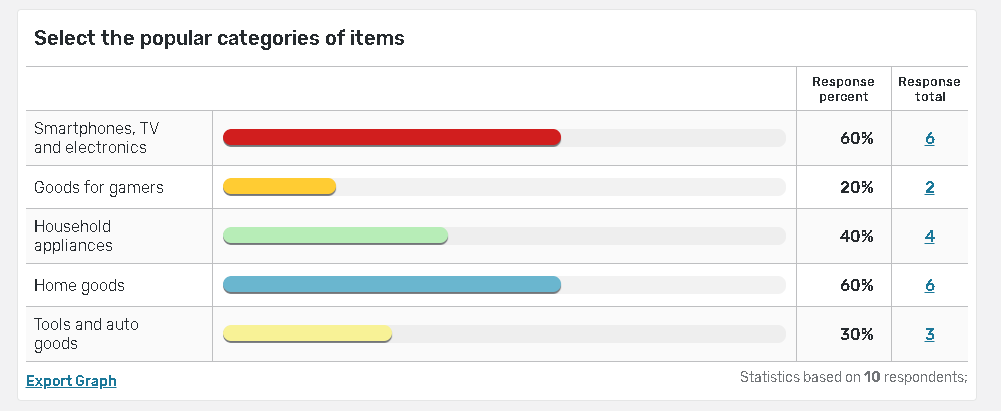Select the Smartphones, TV and electronics label
The width and height of the screenshot is (1001, 411).
(96, 138)
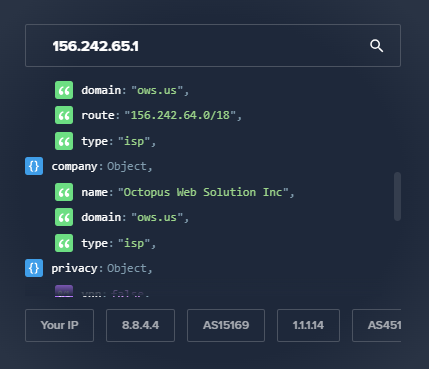Click the purple boolean icon beside vpn
This screenshot has height=369, width=429.
tap(64, 291)
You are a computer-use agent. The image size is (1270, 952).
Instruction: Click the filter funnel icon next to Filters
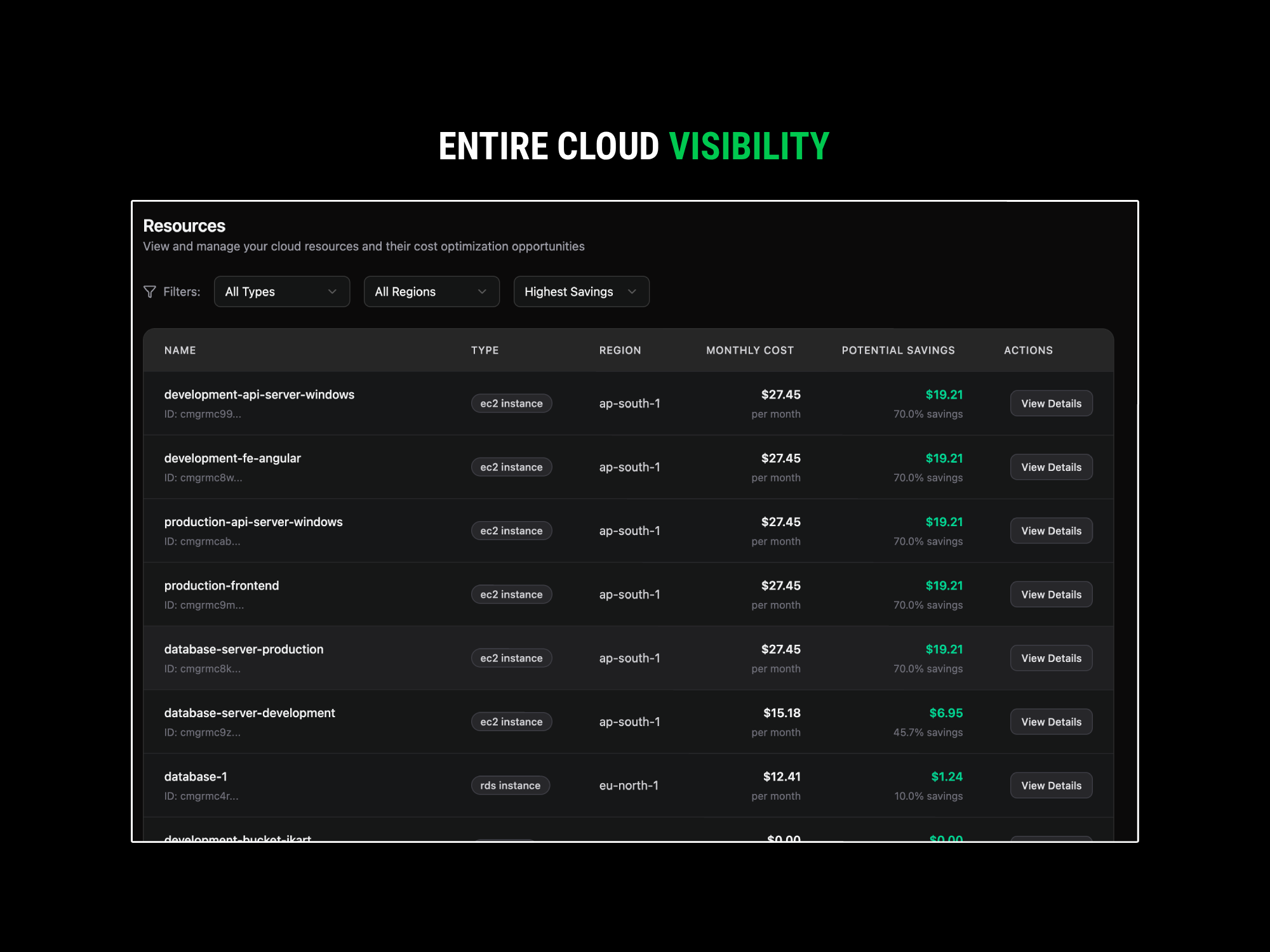click(x=150, y=291)
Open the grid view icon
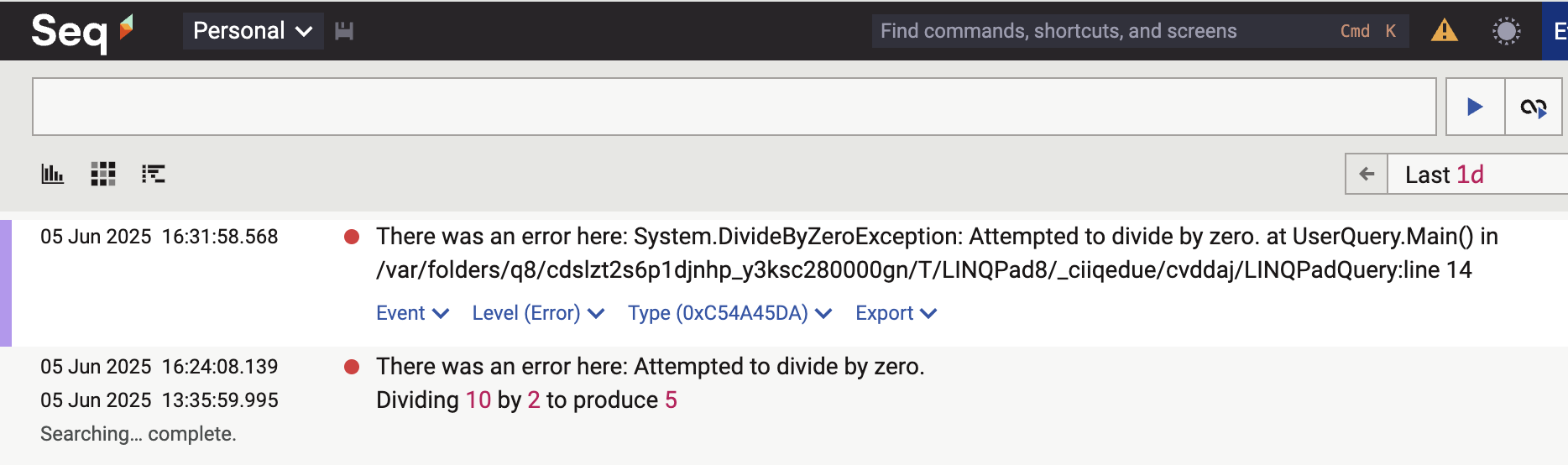 pyautogui.click(x=102, y=174)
################
▶ The task
Write out every line of the listing above word for word, leaving out the pictures.

▶ Task response
Select the Smartphones, TV and electronics label
The width and height of the screenshot is (1001, 411).
(96, 138)
Click the purple boolean icon beside vpn
This screenshot has height=369, width=429.
tap(64, 291)
You are a computer-use agent. The image size is (1270, 952).
Instruction: Click the filter funnel icon next to Filters
click(x=150, y=291)
Open the grid view icon
 pyautogui.click(x=102, y=174)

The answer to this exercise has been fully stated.